*WHAT IS REQUIRED*
All of the data below should be returned exactly.

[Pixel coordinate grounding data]

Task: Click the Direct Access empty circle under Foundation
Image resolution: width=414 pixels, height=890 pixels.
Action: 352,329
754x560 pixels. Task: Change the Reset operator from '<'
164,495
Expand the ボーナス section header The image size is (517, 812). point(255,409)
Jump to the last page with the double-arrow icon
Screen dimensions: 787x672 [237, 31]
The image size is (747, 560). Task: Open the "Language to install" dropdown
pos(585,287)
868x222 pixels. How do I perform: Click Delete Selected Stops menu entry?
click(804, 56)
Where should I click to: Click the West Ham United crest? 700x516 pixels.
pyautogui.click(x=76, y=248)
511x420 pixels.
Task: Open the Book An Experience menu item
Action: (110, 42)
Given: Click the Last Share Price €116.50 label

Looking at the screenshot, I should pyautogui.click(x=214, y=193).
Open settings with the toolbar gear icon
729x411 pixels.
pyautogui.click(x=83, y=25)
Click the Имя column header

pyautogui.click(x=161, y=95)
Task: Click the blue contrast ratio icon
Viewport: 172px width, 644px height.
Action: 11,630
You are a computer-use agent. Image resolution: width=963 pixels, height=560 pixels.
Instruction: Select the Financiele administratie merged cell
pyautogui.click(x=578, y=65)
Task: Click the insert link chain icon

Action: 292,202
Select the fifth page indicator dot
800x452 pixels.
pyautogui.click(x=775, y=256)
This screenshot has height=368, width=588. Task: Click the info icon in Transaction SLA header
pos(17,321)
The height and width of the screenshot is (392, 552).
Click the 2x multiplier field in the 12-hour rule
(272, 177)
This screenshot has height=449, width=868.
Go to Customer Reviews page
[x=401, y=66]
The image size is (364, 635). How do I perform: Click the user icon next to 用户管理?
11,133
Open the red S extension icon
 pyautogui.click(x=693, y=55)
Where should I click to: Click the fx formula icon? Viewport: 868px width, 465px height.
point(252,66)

*TASK OUTPUT*
Task: Click the Direct Access empty circle under Foundation
Image resolution: width=414 pixels, height=890 pixels.
Action: 352,329
754x560 pixels. Task: Change the Reset operator from '<'
164,495
Expand the ボーナス section header The image size is (517, 812). point(255,409)
Jump to the last page with the double-arrow icon
Screen dimensions: 787x672 [237, 31]
The image size is (747, 560). Task: Open the "Language to install" dropdown
pos(585,287)
868x222 pixels. How do I perform: Click Delete Selected Stops menu entry?
click(804, 56)
Where should I click to: Click the West Ham United crest? 700x516 pixels.
pyautogui.click(x=76, y=248)
511x420 pixels.
Task: Open the Book An Experience menu item
Action: (110, 42)
Given: Click the Last Share Price €116.50 label

Looking at the screenshot, I should pyautogui.click(x=214, y=193).
Open settings with the toolbar gear icon
729x411 pixels.
pyautogui.click(x=83, y=25)
Click the Имя column header

pyautogui.click(x=161, y=95)
Task: Click the blue contrast ratio icon
Viewport: 172px width, 644px height.
Action: 11,630
You are a computer-use agent. Image resolution: width=963 pixels, height=560 pixels.
Instruction: Select the Financiele administratie merged cell
pyautogui.click(x=578, y=65)
Task: Click the insert link chain icon

Action: 292,202
Select the fifth page indicator dot
800x452 pixels.
pyautogui.click(x=775, y=256)
This screenshot has height=368, width=588. Task: Click the info icon in Transaction SLA header
pos(17,321)
The height and width of the screenshot is (392, 552).
Click the 2x multiplier field in the 12-hour rule
(272, 177)
This screenshot has height=449, width=868.
Go to Customer Reviews page
[x=401, y=66]
The image size is (364, 635). How do I perform: Click the user icon next to 用户管理?
11,133
Open the red S extension icon
 pyautogui.click(x=693, y=55)
Where should I click to: Click the fx formula icon? Viewport: 868px width, 465px height.
point(252,66)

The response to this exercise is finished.